Requirement: From the data below, return the exact lines starting at the line containing "没想到吧，Windows 剪贴板复制图片后，体积可能暴涨数百倍｜解决方案：SlimPaste (103, 1673)" and ending at the line containing "[Total Mortgage Facebook] (74, 1938)", both included, and nothing else.
START Available data
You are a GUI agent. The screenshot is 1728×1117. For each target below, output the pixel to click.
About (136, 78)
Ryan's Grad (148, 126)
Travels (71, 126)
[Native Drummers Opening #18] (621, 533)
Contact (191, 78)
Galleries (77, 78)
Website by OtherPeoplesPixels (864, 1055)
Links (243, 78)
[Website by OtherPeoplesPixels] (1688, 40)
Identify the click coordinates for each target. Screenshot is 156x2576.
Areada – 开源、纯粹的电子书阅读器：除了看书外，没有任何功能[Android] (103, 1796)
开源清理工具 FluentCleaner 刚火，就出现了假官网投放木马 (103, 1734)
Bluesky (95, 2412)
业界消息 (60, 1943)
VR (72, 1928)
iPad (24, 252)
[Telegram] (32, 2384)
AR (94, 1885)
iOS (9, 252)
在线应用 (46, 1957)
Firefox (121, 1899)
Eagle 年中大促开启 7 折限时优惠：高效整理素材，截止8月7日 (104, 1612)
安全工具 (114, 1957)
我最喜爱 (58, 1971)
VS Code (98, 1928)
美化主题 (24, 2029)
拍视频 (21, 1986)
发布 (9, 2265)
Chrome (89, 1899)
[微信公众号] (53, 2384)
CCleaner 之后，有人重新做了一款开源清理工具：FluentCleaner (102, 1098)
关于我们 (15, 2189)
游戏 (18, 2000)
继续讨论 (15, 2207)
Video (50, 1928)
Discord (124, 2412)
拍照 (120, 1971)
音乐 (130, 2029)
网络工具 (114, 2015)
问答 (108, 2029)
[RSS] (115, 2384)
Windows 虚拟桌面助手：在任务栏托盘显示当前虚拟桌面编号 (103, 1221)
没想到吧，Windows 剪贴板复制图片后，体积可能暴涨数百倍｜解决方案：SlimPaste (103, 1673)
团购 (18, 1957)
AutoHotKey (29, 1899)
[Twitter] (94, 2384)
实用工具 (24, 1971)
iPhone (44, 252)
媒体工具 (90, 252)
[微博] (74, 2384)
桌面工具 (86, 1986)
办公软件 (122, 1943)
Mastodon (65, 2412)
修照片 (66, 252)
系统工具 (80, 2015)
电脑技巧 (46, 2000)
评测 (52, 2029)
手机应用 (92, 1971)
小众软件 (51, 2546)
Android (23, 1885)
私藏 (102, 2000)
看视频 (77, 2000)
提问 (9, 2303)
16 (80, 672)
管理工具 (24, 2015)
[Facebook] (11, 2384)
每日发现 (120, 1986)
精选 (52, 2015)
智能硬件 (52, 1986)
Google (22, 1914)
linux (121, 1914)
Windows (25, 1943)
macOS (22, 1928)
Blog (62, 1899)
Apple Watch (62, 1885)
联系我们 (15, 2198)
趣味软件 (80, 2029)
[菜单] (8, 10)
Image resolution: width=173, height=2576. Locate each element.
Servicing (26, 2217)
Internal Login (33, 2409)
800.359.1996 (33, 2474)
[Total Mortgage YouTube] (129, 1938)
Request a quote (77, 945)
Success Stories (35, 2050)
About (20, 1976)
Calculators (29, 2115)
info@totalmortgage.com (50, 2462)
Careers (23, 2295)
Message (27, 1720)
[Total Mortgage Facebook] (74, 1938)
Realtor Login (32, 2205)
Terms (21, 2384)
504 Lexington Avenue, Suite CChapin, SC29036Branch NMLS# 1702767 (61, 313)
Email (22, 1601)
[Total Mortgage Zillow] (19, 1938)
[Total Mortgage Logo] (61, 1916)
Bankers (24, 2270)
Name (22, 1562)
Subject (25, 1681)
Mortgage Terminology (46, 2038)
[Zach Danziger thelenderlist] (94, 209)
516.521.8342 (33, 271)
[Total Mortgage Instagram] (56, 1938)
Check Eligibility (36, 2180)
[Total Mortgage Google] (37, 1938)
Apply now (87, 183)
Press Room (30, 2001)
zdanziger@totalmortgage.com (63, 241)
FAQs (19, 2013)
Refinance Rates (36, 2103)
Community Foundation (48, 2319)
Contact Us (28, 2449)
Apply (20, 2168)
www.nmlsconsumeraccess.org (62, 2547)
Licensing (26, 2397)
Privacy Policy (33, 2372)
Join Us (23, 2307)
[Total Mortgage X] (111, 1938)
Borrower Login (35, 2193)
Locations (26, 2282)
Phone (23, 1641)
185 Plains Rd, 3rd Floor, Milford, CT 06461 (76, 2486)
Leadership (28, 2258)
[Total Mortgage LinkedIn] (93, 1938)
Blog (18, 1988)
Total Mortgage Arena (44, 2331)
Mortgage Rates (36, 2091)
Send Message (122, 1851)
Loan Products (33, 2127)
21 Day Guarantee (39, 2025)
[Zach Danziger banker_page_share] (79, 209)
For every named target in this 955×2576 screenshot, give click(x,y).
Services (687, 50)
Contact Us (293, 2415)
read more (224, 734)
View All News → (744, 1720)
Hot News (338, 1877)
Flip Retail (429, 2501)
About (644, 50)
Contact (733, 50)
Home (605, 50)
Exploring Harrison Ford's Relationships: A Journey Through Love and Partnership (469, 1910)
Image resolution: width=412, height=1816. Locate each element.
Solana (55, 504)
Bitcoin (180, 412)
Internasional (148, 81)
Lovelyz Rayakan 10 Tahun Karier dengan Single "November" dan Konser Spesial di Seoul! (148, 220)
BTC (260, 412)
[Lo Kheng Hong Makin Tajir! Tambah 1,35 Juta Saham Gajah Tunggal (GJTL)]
END Available data
Solution below:
没想到吧，Windows 剪贴板复制图片后，体积可能暴涨数百倍｜解决方案：SlimPaste (103, 1673)
团购 (18, 1957)
AutoHotKey (29, 1899)
[Twitter] (94, 2384)
实用工具 (24, 1971)
iPhone (44, 252)
媒体工具 (90, 252)
[微博] (74, 2384)
桌面工具 (86, 1986)
办公软件 (122, 1943)
Mastodon (65, 2412)
修照片 (66, 252)
系统工具 (80, 2015)
电脑技巧 (46, 2000)
评测 (52, 2029)
手机应用 (92, 1971)
小众软件 (51, 2546)
Android (23, 1885)
私藏 (102, 2000)
看视频 (77, 2000)
提问 (9, 2303)
16 (80, 672)
管理工具 (24, 2015)
[Facebook] (11, 2384)
每日发现 (120, 1986)
精选 (52, 2015)
智能硬件 (52, 1986)
Google (22, 1914)
linux (121, 1914)
Windows (25, 1943)
macOS (22, 1928)
Blog (62, 1899)
Apple Watch (62, 1885)
联系我们 (15, 2198)
趣味软件 (80, 2029)
[菜单] (8, 10)
Image resolution: width=173, height=2576. Locate each element.
Servicing (26, 2217)
Internal Login (33, 2409)
800.359.1996 (33, 2474)
[Total Mortgage YouTube] (129, 1938)
Request a quote (77, 945)
Success Stories (35, 2050)
About (20, 1976)
Calculators (29, 2115)
info@totalmortgage.com (50, 2462)
Careers (23, 2295)
Message (27, 1720)
[Total Mortgage Facebook] (74, 1938)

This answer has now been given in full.